* **Objective**: Rewrite the rows, starting at the line containing "The height and width of the screenshot is (898, 1104)." and ending with the line containing "FSP GROUP is". Swap "Locate an element" for "Find an element" and keep everything else as it is.

Stored records:
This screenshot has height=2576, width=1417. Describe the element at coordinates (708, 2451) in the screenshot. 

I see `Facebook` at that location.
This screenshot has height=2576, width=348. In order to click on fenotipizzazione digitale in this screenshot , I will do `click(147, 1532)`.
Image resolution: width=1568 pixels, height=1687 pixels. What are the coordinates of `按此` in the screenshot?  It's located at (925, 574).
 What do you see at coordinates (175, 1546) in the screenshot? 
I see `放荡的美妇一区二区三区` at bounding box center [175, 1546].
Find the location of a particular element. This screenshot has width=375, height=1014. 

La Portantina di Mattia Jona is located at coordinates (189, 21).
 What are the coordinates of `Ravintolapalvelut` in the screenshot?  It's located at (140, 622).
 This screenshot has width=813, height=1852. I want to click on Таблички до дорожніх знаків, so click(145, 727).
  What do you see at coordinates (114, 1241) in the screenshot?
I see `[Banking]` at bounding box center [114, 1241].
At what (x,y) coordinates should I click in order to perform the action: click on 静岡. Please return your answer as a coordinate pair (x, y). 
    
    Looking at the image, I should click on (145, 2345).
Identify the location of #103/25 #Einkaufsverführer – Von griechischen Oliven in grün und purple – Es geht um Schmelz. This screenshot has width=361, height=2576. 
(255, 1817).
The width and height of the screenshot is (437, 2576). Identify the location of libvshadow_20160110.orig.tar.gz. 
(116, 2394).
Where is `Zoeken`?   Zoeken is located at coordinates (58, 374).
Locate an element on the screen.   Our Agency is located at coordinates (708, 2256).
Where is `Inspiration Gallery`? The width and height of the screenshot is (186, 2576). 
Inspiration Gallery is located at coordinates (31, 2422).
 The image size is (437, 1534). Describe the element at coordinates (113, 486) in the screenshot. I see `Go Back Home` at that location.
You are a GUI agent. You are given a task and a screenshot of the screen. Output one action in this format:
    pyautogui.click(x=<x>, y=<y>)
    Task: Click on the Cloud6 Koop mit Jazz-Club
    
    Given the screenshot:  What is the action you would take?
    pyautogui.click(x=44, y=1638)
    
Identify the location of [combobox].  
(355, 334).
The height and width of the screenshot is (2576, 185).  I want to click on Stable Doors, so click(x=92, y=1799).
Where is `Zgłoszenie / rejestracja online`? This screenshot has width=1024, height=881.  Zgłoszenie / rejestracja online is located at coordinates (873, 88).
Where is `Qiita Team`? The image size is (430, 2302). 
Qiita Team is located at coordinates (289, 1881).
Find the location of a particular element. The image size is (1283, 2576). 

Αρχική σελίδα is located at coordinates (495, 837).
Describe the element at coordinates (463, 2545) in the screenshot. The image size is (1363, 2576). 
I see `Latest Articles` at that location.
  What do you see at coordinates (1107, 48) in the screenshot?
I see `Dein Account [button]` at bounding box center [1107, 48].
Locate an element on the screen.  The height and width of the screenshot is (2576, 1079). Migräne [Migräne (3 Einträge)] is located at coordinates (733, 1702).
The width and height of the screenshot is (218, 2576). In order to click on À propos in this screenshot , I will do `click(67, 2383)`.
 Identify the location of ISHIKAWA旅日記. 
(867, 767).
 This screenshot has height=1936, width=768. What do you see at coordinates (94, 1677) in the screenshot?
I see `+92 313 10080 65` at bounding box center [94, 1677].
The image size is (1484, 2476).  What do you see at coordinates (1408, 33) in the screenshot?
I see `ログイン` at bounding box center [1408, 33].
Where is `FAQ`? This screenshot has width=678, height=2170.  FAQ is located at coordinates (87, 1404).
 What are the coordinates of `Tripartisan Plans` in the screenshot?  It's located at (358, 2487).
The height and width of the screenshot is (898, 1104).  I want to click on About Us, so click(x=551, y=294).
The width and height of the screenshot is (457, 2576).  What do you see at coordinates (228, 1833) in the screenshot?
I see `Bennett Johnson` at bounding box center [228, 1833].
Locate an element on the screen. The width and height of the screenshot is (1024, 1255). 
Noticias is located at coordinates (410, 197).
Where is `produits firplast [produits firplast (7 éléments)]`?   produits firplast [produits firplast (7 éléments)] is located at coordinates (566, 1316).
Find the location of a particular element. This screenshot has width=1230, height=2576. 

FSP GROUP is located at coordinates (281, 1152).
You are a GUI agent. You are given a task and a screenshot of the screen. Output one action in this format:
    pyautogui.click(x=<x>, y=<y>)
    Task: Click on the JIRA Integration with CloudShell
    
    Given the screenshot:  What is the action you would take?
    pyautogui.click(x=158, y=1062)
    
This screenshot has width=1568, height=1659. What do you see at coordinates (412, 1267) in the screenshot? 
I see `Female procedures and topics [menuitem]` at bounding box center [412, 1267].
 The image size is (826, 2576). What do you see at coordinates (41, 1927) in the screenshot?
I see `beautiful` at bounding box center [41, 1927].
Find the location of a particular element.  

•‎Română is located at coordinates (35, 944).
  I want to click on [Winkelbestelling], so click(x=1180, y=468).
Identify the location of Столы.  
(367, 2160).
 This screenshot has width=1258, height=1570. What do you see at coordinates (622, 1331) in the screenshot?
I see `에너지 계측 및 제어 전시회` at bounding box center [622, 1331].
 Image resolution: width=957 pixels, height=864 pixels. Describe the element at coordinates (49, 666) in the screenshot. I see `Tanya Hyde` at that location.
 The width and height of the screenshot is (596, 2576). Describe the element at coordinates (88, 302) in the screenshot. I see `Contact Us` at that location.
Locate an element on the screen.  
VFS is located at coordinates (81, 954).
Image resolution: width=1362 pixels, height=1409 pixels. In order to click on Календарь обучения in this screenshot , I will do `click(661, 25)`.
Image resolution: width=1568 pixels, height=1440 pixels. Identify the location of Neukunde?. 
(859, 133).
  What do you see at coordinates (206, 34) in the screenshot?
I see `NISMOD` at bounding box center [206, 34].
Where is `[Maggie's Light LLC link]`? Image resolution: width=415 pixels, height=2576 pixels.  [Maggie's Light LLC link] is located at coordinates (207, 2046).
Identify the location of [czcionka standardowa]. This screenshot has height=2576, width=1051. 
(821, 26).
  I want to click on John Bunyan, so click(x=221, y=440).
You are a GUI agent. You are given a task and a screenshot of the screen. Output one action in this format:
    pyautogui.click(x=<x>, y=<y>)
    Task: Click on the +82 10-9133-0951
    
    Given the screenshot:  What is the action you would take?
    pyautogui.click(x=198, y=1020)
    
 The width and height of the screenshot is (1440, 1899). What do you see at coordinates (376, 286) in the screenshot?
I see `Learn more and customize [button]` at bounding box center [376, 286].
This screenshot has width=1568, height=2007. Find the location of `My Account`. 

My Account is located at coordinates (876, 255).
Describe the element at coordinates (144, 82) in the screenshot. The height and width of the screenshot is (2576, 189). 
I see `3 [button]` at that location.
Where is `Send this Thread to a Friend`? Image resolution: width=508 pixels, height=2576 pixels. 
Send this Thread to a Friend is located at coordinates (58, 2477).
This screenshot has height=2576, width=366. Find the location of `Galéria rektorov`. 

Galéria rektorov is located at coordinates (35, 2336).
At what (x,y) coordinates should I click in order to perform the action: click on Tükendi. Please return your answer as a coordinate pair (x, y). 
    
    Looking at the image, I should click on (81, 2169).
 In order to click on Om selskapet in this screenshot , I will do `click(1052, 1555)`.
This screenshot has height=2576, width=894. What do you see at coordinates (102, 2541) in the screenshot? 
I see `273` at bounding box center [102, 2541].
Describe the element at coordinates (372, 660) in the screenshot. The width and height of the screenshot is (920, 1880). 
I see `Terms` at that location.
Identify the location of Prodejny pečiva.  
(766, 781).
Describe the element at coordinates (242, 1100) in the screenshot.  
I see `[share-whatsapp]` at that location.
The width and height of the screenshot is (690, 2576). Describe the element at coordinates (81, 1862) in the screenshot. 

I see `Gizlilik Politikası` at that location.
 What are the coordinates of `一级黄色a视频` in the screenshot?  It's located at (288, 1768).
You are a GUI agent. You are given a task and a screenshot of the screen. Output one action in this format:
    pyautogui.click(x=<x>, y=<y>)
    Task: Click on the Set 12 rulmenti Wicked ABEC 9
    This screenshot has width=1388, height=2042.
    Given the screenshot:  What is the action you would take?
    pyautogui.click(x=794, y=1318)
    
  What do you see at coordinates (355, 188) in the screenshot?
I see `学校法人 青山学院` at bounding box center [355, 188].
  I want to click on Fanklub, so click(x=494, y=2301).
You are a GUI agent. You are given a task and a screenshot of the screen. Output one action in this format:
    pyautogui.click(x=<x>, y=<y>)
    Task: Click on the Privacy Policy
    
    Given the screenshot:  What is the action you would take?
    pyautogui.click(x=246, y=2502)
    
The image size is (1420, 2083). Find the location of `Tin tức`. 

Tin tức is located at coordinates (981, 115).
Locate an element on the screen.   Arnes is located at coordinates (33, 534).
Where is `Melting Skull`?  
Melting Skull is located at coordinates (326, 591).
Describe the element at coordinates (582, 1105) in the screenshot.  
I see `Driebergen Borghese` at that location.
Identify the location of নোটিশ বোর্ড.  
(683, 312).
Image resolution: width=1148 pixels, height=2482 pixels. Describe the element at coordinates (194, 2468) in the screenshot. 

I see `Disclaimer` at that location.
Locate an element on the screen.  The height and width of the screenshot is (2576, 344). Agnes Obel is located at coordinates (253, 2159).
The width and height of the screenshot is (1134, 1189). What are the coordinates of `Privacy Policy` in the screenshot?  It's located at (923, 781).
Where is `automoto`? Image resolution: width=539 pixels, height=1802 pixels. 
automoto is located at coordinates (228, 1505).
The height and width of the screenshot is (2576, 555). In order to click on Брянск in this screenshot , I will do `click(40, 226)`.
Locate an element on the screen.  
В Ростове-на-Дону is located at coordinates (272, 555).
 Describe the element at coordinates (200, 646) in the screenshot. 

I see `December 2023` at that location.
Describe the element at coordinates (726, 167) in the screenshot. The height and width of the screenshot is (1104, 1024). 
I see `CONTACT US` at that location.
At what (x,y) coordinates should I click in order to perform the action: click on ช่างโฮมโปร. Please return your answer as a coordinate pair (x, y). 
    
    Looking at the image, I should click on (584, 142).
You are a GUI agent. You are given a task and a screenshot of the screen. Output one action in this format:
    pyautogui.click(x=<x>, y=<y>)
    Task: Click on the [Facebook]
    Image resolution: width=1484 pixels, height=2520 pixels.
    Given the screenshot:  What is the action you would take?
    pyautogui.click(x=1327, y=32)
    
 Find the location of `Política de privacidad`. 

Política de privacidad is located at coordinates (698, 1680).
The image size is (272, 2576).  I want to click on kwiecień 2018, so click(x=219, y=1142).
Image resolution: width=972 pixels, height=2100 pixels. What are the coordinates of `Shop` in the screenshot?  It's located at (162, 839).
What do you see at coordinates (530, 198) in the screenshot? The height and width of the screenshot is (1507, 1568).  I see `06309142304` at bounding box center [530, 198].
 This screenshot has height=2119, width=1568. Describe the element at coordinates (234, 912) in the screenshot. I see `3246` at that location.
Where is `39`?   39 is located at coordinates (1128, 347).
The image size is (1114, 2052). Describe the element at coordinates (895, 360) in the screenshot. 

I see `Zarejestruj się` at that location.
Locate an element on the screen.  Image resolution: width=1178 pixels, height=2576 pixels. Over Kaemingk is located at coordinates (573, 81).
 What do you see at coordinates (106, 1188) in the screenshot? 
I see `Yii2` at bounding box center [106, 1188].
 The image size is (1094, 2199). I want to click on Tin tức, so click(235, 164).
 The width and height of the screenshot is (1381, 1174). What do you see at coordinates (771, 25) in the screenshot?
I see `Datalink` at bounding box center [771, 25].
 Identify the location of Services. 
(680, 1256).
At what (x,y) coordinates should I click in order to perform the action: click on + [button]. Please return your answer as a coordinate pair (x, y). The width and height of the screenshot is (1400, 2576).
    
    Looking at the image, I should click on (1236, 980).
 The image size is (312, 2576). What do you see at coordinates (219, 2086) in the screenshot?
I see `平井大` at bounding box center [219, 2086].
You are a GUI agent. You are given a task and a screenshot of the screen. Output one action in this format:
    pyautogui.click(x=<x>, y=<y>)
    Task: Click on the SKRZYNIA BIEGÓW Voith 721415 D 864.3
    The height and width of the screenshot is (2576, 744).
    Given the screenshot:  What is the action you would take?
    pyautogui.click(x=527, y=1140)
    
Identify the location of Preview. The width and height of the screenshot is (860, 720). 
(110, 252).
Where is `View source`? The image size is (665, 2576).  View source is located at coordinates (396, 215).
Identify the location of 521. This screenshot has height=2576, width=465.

* **Response to the exercise**:
The height and width of the screenshot is (898, 1104).  I want to click on About Us, so click(x=551, y=294).
The width and height of the screenshot is (457, 2576).  What do you see at coordinates (228, 1833) in the screenshot?
I see `Bennett Johnson` at bounding box center [228, 1833].
Find an element on the screen. The width and height of the screenshot is (1024, 1255). 
Noticias is located at coordinates (410, 197).
Where is `produits firplast [produits firplast (7 éléments)]`?   produits firplast [produits firplast (7 éléments)] is located at coordinates (566, 1316).
Find the location of a particular element. This screenshot has width=1230, height=2576. 

FSP GROUP is located at coordinates (281, 1152).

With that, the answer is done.